春とは言えまだ少し肌寒い風が吹く校舎の屋上で袴姿の男子生徒――真神涼風は給水タンクに寄りかかり薄雲がかった空をぼーっと眺めていた。

遠くからは部活の声、下校する生徒の声...様々と聴こえてくる。


『それにしても御前さんも物好きやねぇ...あのデカいのにちと肩入れし過ぎぢゃないのかぇ』

「(初日にその人と同衾し()た人に言われたくないです)」

『あの様な事、儂の時代(むかし)では当たり前だったぞ。それに確かめたい事も有ったしのぉ』

「(あ~、そうですか)」


彼の意識に語りかける“声”...名を寒凪(かんなぎ)と言う。

物心付いた時から何かと頻繁に語りかけてきたり、時たま涼風の意識を乗っ取ったりとしていた。

ちなみに、一昨日の一件も”寒凪”が原因だった。

本人曰く、真神家の始祖らしく代々一族の長男に憑いてきた守護霊みたいな者と言う。

困った時には助言をしてくれたり、時には滅茶苦茶な事を言い涼風をからかう...。

今となっては彼の日常の一部になっている。


ふと視線を落とすと校舎の端っこで下を伺う人影が見えた。

少し大柄な男子生徒... そう涼風には見えた。


『飛び降り自殺かねぇ』


“寒凪”がからかう様に言う。


「(寒凪様、ちょっと黙ってもらえます?)」

『むぅ......ちょっとした“じょうく”ではないか。...恐らくは忍者(しのび)ぢゃな』

「忍?このご時世にですか?今は戦国時代じゃ無いんですよ、お爺ちゃん」


かなり突拍子の無い事を言い出す“寒凪”に思った事をつい口に出してしまった。

この平成の世に忍者とは少しナンセンスすぎると思ったからだ。


『人をボケ老人見たく言うで無いわ!! まぁ、御前さんの気配に気が付かないところを見るとまだまだ見たいぢゃな』

「ふーん...」


少し遠目からは学生服の背中と肩の校章しか確認する事が出来ないが、恐らくは1年生だろう。

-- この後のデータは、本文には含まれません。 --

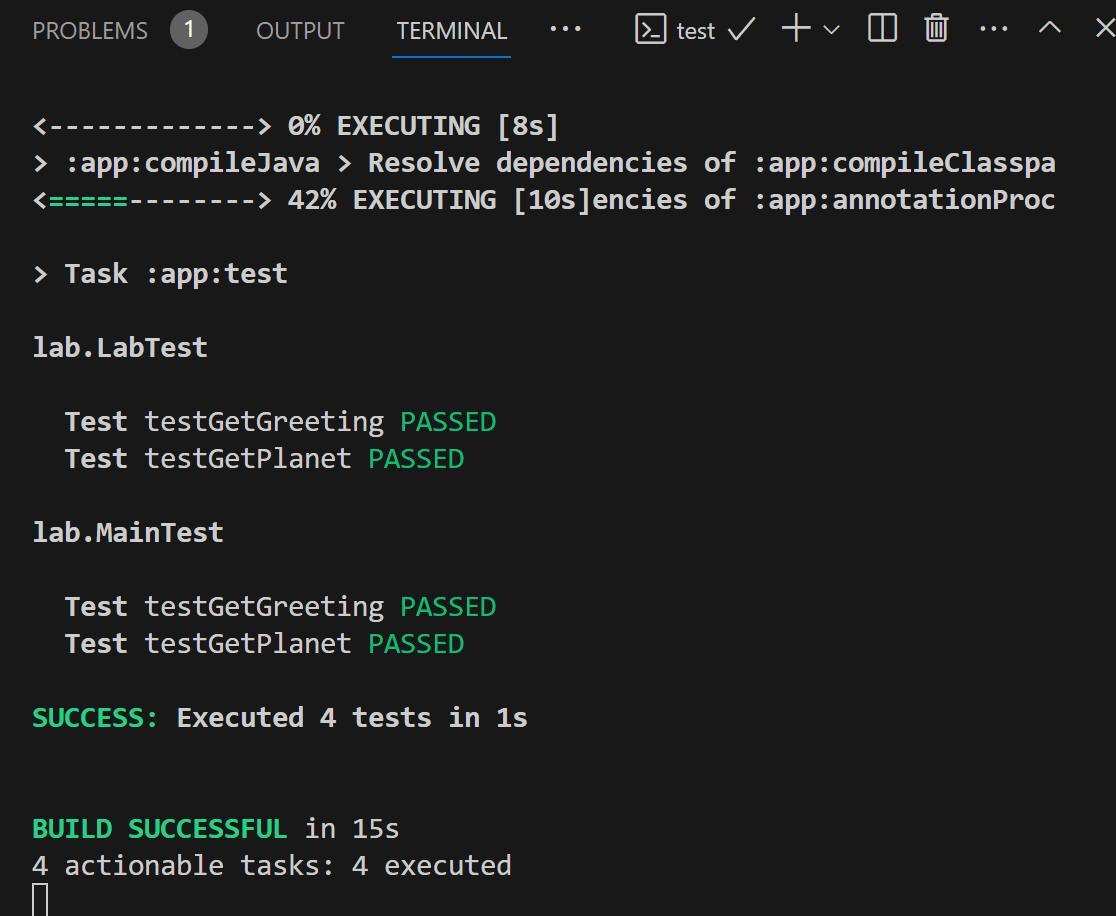Focus the terminal named test
Viewport: 1116px width, 916px height.
(x=695, y=31)
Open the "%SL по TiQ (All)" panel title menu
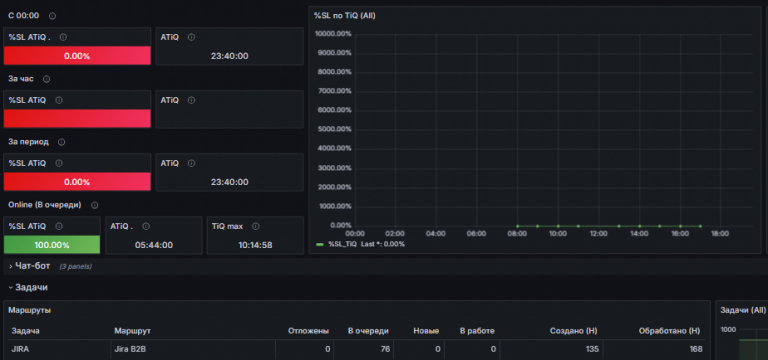 point(344,16)
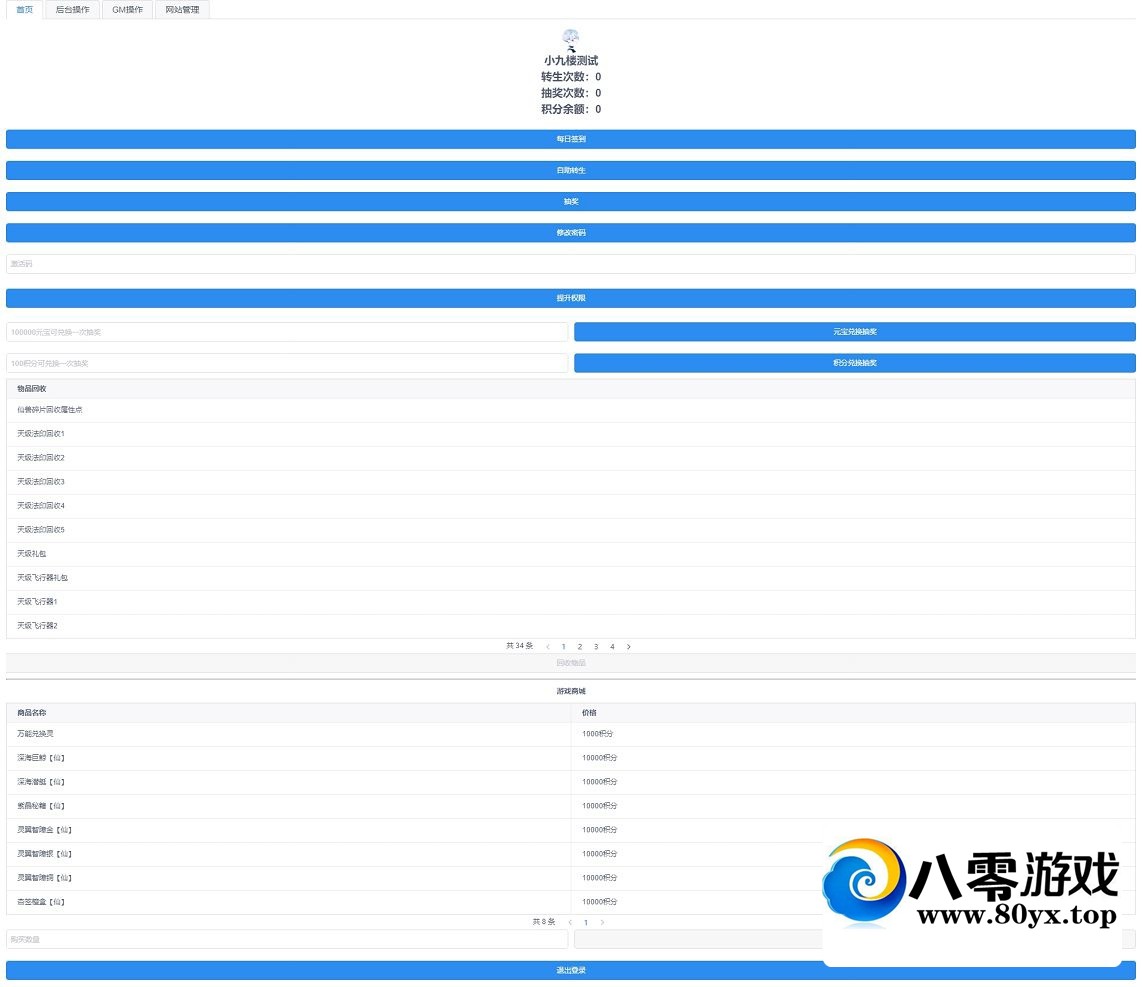Click the user avatar above 小九楼测试
The width and height of the screenshot is (1142, 987).
[571, 39]
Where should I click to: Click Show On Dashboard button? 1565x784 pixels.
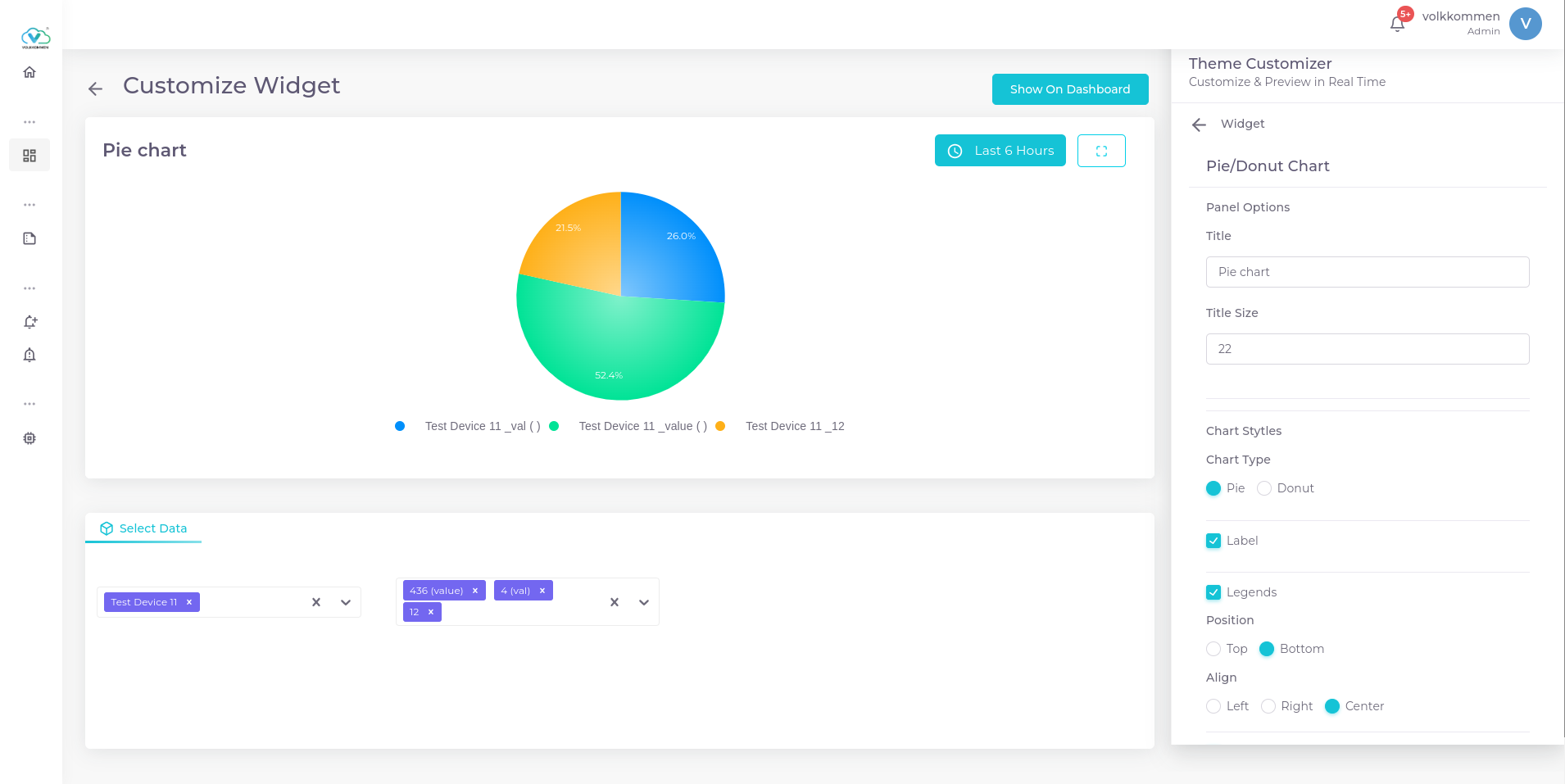pyautogui.click(x=1069, y=89)
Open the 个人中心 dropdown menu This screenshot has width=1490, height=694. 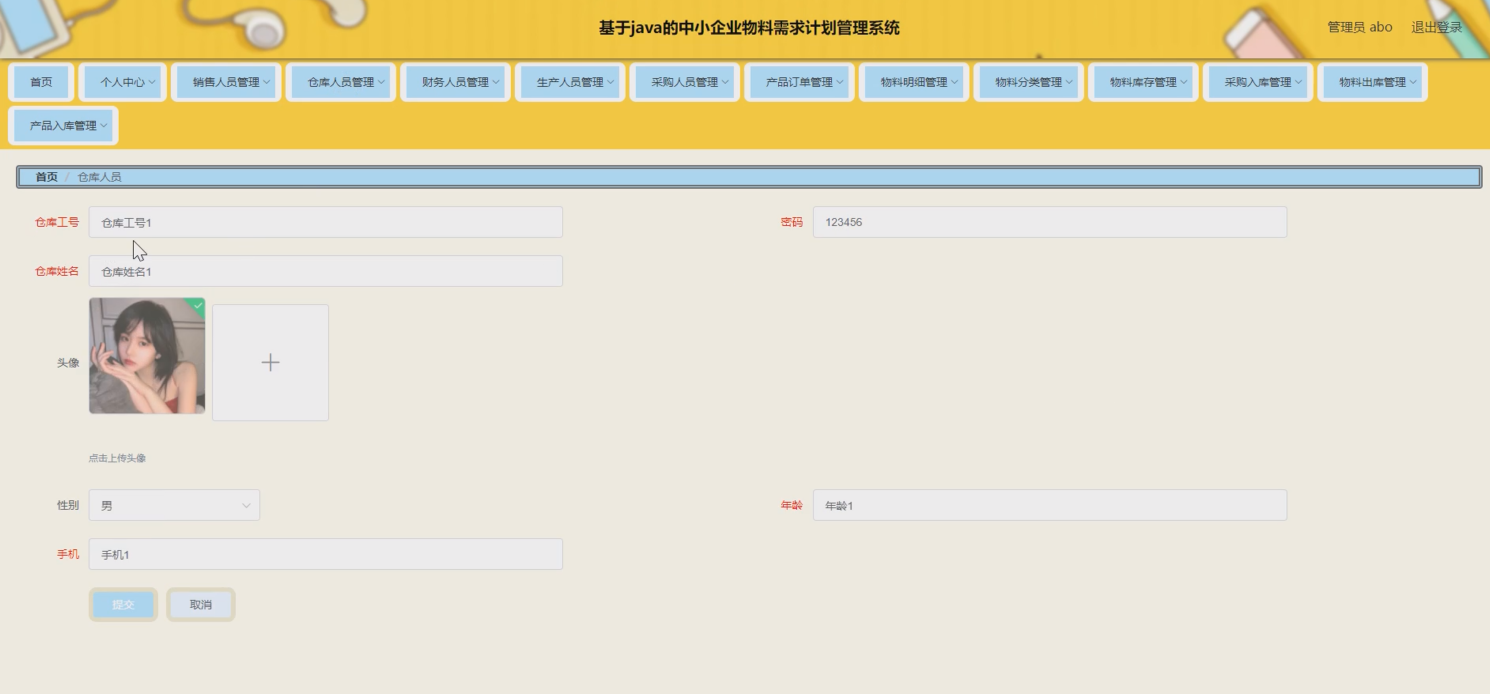(122, 82)
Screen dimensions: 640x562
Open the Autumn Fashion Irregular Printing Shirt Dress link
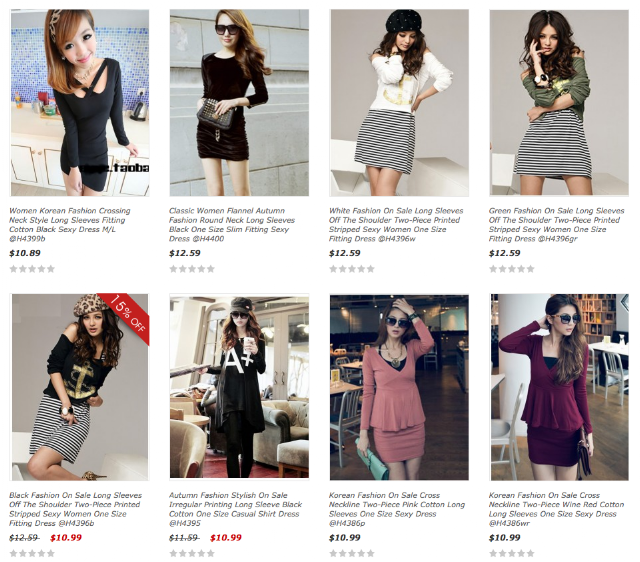click(236, 509)
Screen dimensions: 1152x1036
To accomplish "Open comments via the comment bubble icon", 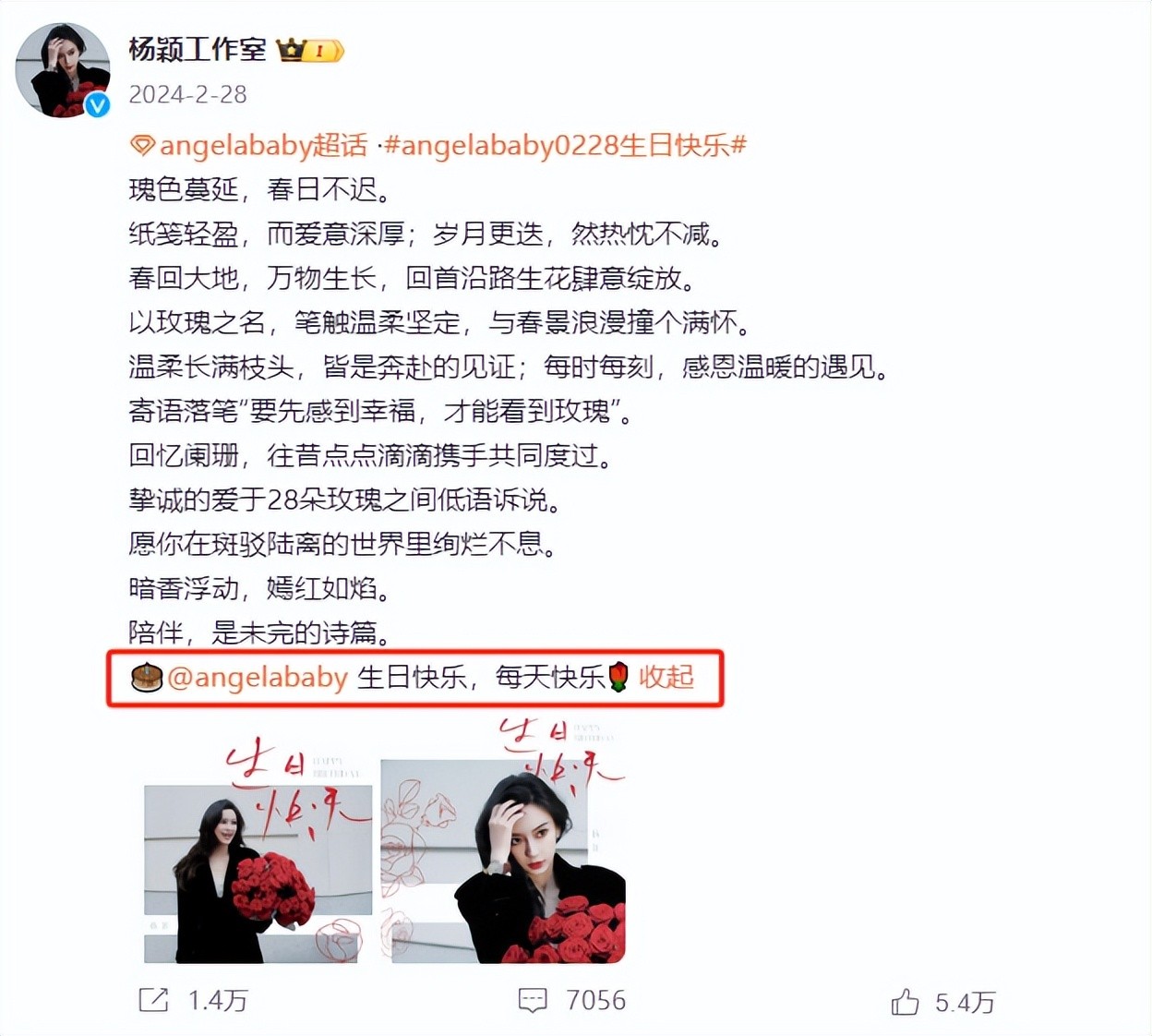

この学園は校章やジャージの色で学年を判別する事が出来る。

今年は赤が1年、緑が2年。そして青が3年である。

大柄な背中に知り合ったばかりの正輝(かれ)の姿がふと重なった。

普段から他人に興味が出ない涼風にとって少し新鮮な感覚である。

ふと振り返った彼と目が合ってしまったので笑顔で手を降って見せた。

すると相手は少し驚いたの表情を浮かべ、跳躍したのかその場からフッと消えてしまった。


「あらあら随分照れ屋な事で...」


そう空に呟いて空の薄雲に目を戻す雲達はその姿を消しており、快晴の青空に替わっていた。